§ **Directions**
Using the word "computer" as the filter, copy each matching line from the records.

§ **Dataset**
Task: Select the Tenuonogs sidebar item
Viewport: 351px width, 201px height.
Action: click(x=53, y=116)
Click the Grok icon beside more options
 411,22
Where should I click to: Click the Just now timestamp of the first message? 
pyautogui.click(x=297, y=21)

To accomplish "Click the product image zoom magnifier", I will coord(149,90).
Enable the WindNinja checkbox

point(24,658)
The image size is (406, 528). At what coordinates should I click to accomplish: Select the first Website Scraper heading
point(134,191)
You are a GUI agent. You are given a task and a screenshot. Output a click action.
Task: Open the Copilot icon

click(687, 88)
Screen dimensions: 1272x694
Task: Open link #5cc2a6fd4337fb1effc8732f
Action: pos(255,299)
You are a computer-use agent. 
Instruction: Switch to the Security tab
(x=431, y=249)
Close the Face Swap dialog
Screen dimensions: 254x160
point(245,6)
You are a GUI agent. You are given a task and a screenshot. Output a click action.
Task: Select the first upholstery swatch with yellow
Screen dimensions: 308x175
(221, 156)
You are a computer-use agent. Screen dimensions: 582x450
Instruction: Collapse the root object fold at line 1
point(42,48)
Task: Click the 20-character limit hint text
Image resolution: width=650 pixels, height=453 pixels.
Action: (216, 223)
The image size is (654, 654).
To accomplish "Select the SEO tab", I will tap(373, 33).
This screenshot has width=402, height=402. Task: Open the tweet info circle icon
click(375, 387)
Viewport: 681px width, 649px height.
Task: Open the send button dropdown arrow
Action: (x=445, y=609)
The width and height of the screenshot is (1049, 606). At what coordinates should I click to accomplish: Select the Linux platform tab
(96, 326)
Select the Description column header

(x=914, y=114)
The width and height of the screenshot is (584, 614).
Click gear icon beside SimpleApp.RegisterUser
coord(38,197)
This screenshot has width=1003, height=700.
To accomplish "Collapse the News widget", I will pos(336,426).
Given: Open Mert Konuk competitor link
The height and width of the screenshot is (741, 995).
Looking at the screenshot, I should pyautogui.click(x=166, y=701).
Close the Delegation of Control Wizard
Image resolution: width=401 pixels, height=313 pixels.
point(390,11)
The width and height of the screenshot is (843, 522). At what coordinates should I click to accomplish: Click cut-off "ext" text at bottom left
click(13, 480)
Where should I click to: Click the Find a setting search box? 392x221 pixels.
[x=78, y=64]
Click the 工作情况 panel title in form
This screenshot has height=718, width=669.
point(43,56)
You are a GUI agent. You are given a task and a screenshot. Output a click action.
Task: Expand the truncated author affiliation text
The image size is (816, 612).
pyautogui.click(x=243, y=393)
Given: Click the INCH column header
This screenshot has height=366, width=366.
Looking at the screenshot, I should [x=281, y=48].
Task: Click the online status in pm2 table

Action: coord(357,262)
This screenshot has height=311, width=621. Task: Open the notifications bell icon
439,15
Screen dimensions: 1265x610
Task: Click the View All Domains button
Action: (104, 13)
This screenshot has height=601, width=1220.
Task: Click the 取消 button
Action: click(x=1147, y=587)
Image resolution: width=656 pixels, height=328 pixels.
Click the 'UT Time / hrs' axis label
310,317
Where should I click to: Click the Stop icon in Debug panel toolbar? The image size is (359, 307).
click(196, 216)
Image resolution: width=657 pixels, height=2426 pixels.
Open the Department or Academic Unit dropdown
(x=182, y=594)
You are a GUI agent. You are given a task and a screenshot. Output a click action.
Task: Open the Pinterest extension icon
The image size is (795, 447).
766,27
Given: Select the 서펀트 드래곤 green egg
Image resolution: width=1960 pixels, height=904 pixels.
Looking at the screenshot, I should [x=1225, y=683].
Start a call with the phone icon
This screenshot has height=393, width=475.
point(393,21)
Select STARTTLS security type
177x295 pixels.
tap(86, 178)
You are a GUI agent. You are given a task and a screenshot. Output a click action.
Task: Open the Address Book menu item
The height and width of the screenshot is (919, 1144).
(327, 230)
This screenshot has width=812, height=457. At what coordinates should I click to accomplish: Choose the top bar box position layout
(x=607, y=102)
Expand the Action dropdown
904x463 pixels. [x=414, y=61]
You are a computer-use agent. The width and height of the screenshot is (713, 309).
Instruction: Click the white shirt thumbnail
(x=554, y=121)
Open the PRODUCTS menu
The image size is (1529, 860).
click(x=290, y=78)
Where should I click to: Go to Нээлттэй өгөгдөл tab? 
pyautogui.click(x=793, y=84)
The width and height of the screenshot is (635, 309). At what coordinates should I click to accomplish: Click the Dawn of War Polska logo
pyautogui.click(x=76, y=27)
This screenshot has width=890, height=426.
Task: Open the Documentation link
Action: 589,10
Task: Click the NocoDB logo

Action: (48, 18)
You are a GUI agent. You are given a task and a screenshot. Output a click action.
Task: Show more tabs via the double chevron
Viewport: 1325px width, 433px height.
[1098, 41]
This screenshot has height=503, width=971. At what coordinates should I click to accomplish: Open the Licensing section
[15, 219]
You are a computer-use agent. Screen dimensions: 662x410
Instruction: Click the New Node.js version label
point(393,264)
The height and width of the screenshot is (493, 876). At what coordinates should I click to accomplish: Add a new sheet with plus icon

§ **Exercise output**
You are a computer-use agent. 
You are a computer-use agent. Screen dimensions: 582x450
You are a computer-use agent. The width and height of the screenshot is (713, 309).
You are a computer-use agent. Screen dimensions: 662x410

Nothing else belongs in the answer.